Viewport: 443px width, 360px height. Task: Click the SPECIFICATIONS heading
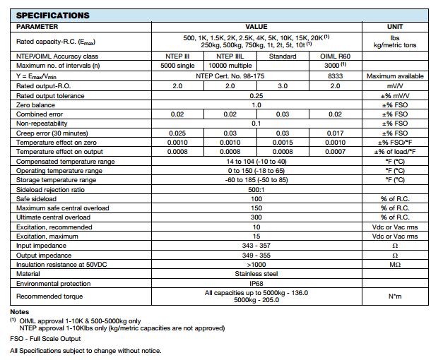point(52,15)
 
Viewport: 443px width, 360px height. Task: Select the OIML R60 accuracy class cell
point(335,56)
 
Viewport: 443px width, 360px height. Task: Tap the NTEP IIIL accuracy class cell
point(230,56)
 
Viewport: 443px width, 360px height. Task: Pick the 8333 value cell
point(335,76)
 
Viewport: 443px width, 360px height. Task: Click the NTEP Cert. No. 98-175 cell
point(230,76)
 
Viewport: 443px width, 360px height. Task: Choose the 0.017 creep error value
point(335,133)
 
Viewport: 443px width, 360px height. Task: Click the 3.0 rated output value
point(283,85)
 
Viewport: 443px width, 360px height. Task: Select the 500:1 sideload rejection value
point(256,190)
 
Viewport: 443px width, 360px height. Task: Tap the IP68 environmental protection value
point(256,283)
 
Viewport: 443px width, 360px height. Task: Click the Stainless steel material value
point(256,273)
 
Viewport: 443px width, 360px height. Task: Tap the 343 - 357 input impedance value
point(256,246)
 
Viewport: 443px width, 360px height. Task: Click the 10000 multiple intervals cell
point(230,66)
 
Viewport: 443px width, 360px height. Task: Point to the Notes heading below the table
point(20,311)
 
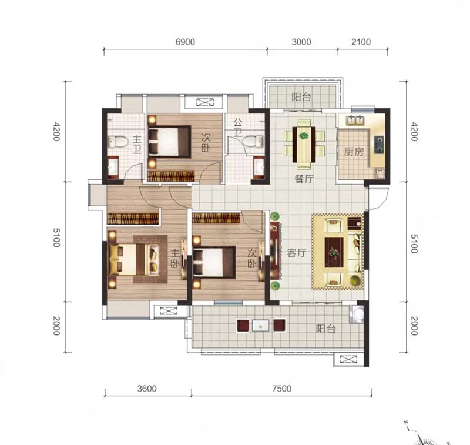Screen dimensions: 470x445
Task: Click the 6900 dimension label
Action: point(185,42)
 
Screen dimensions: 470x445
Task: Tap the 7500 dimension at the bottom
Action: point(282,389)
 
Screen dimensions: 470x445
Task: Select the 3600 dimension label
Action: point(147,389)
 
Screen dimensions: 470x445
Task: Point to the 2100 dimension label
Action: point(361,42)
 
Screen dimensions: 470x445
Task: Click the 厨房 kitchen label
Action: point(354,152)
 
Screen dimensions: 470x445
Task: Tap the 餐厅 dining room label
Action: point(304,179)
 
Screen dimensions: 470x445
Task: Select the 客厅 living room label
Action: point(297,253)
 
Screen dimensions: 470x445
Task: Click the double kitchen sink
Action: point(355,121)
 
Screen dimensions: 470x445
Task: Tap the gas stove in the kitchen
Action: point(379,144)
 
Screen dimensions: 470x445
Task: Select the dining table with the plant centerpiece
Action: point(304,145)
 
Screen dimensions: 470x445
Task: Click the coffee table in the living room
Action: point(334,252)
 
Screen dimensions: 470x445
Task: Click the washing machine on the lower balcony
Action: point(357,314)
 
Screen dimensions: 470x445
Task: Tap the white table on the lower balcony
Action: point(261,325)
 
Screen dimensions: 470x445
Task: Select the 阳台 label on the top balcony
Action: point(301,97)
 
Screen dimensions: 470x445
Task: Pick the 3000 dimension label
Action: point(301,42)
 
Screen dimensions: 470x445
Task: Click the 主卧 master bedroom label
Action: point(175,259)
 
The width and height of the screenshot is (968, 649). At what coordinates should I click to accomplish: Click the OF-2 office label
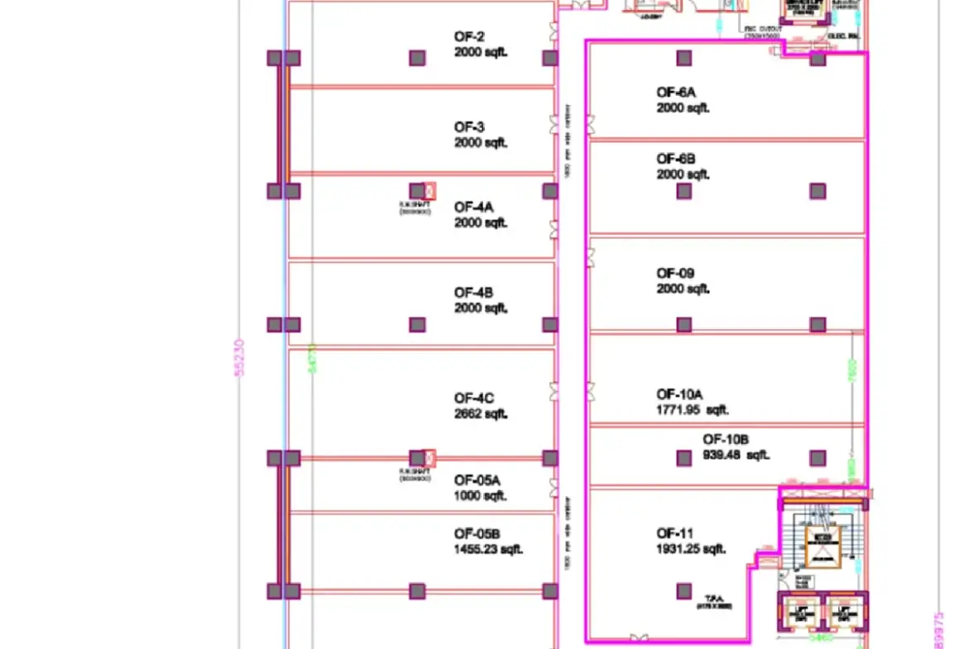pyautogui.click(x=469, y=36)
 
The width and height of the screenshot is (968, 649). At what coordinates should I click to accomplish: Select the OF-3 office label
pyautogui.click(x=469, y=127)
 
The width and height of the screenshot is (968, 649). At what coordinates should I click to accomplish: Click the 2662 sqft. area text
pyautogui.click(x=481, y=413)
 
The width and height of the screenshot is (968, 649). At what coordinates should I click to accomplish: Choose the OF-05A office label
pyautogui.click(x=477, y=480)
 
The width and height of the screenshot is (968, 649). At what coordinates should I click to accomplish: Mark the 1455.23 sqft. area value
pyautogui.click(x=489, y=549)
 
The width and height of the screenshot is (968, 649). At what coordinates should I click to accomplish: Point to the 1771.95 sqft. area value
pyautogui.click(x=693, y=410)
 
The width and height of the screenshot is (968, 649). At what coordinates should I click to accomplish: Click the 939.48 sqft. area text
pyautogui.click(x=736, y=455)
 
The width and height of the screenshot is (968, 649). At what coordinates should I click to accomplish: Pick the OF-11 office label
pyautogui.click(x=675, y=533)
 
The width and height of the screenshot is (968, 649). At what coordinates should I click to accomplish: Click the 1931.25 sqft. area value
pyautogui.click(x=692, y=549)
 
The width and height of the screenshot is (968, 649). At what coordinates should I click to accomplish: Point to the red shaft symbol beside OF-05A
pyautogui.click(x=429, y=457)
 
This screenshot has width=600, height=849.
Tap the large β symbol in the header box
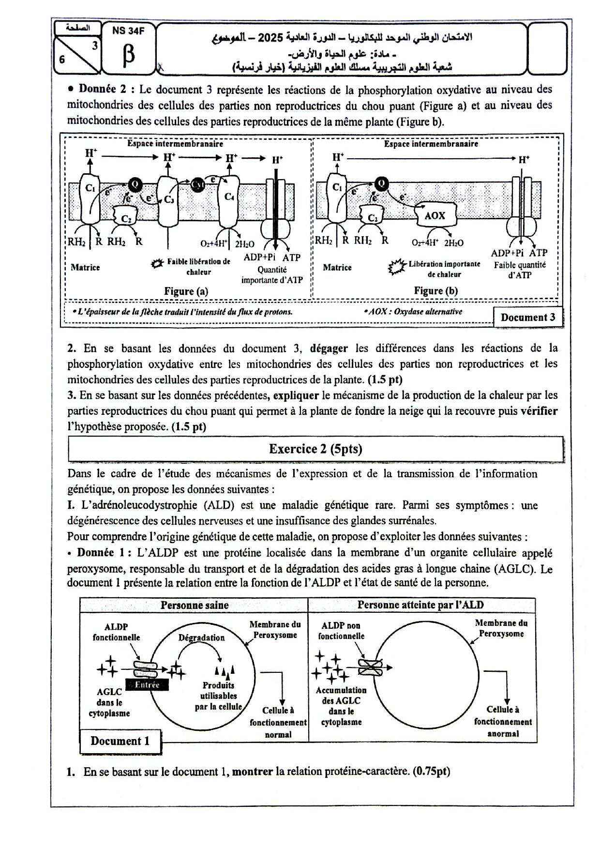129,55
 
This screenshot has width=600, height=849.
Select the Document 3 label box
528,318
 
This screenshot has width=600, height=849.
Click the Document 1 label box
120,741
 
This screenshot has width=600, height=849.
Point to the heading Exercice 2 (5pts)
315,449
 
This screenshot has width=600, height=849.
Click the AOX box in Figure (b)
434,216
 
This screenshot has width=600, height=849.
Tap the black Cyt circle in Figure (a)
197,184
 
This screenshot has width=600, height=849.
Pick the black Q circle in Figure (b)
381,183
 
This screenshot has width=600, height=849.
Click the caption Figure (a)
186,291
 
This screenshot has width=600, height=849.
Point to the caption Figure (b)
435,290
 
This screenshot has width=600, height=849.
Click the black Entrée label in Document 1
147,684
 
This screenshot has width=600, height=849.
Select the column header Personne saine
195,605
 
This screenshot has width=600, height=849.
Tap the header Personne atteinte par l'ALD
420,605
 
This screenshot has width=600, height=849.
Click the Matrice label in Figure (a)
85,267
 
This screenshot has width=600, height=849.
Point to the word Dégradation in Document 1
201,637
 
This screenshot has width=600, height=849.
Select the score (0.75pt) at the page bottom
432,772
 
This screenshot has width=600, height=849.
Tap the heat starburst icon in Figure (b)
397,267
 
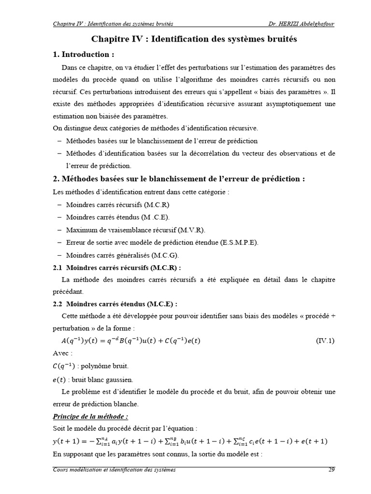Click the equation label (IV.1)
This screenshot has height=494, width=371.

★ ★ ★ ★ ★

* [TASK INSTRUCTIONS]: Return all of the records above, reproducing every line exactly, but leave out the pictures.

* [TASK SOLUTION]:
Viewport: 443px width, 360px height. Task: Click the SPECIFICATIONS heading
point(52,15)
 
Viewport: 443px width, 360px height. Task: Select the OIML R60 accuracy class cell
point(335,56)
 
Viewport: 443px width, 360px height. Task: Tap the NTEP IIIL accuracy class cell
point(230,56)
 
Viewport: 443px width, 360px height. Task: Pick the 8333 value cell
point(335,76)
 
Viewport: 443px width, 360px height. Task: Click the NTEP Cert. No. 98-175 cell
point(230,76)
 
Viewport: 443px width, 360px height. Task: Choose the 0.017 creep error value
point(335,133)
 
Viewport: 443px width, 360px height. Task: Click the 3.0 rated output value
point(283,85)
 
Viewport: 443px width, 360px height. Task: Select the 500:1 sideload rejection value
point(256,190)
 
Viewport: 443px width, 360px height. Task: Tap the IP68 environmental protection value
point(256,283)
 
Viewport: 443px width, 360px height. Task: Click the Stainless steel material value
point(256,273)
 
Viewport: 443px width, 360px height. Task: Tap the 343 - 357 input impedance value
point(256,246)
 
Viewport: 443px width, 360px height. Task: Click the 10000 multiple intervals cell
point(230,66)
 
Viewport: 443px width, 360px height. Task: Point to the Notes heading below the table
point(20,311)
 
Screen dimensions: 470x445
Task: Click the 6900 dimension label
Action: point(185,42)
 
Screen dimensions: 470x445
Task: Tap the 7500 dimension at the bottom
Action: point(282,389)
 
Screen dimensions: 470x445
Task: Select the 3600 dimension label
Action: point(147,389)
 
Screen dimensions: 470x445
Task: Point to the 2100 dimension label
Action: point(361,42)
 
Screen dimensions: 470x445
Task: Click the 厨房 kitchen label
Action: point(354,152)
 
Screen dimensions: 470x445
Task: Tap the 餐厅 dining room label
Action: point(304,179)
 
Screen dimensions: 470x445
Task: Select the 客厅 living room label
Action: point(297,253)
 
Screen dimensions: 470x445
Task: Click the double kitchen sink
Action: point(355,121)
 
Screen dimensions: 470x445
Task: Tap the gas stove in the kitchen
Action: point(379,144)
 
Screen dimensions: 470x445
Task: Select the dining table with the plant centerpiece
Action: point(304,145)
 
Screen dimensions: 470x445
Task: Click the coffee table in the living room
Action: point(334,252)
 
Screen dimensions: 470x445
Task: Click the washing machine on the lower balcony
Action: point(357,314)
 
Screen dimensions: 470x445
Task: Tap the white table on the lower balcony
Action: point(261,325)
 
Screen dimensions: 470x445
Task: Select the 阳台 label on the top balcony
Action: point(301,97)
 
Screen dimensions: 470x445
Task: Pick the 3000 dimension label
Action: point(301,42)
 
Screen dimensions: 470x445
Task: Click the 主卧 master bedroom label
Action: point(175,259)
 
The width and height of the screenshot is (968, 649). At what coordinates should I click to accomplish: Click the OF-2 office label
pyautogui.click(x=469, y=36)
 
The width and height of the screenshot is (968, 649). At what coordinates should I click to accomplish: Select the OF-3 office label
pyautogui.click(x=469, y=127)
 
The width and height of the screenshot is (968, 649). At what coordinates should I click to accomplish: Click the 2662 sqft. area text
pyautogui.click(x=481, y=413)
 
The width and height of the screenshot is (968, 649). At what coordinates should I click to accomplish: Choose the OF-05A office label
pyautogui.click(x=477, y=480)
 
The width and height of the screenshot is (968, 649). At what coordinates should I click to accomplish: Mark the 1455.23 sqft. area value
pyautogui.click(x=489, y=549)
 
The width and height of the screenshot is (968, 649). At what coordinates should I click to accomplish: Point to the 1771.95 sqft. area value
pyautogui.click(x=693, y=410)
 
The width and height of the screenshot is (968, 649). At what coordinates should I click to accomplish: Click the 939.48 sqft. area text
pyautogui.click(x=736, y=455)
 
The width and height of the screenshot is (968, 649). At what coordinates should I click to accomplish: Pick the OF-11 office label
pyautogui.click(x=675, y=533)
 
The width and height of the screenshot is (968, 649). At what coordinates should I click to accomplish: Click the 1931.25 sqft. area value
pyautogui.click(x=692, y=549)
 
The width and height of the screenshot is (968, 649). At what coordinates should I click to accomplish: Point to the red shaft symbol beside OF-05A
pyautogui.click(x=429, y=457)
 
This screenshot has width=600, height=849.
Tap the large β symbol in the header box
129,55
 
This screenshot has width=600, height=849.
Select the Document 3 label box
528,318
 
This screenshot has width=600, height=849.
Click the Document 1 label box
120,741
 
This screenshot has width=600, height=849.
Point to the heading Exercice 2 (5pts)
315,449
 
This screenshot has width=600, height=849.
Click the AOX box in Figure (b)
434,216
 
This screenshot has width=600, height=849.
Tap the black Cyt circle in Figure (a)
197,184
 
This screenshot has width=600, height=849.
Pick the black Q circle in Figure (b)
381,183
 
This screenshot has width=600, height=849.
Click the caption Figure (a)
186,291
 
This screenshot has width=600, height=849.
Point to the caption Figure (b)
435,290
 
This screenshot has width=600, height=849.
Click the black Entrée label in Document 1
147,684
 
This screenshot has width=600, height=849.
Select the column header Personne saine
195,605
 
This screenshot has width=600, height=849.
Tap the header Personne atteinte par l'ALD
420,605
 
This screenshot has width=600, height=849.
Click the Matrice label in Figure (a)
85,267
 
This screenshot has width=600, height=849.
Point to the word Dégradation in Document 1
201,637
 
This screenshot has width=600, height=849.
Select the score (0.75pt) at the page bottom
432,772
 
This screenshot has width=600, height=849.
Tap the heat starburst icon in Figure (b)
397,267
 
Click the equation label (IV.1)
This screenshot has height=494, width=371.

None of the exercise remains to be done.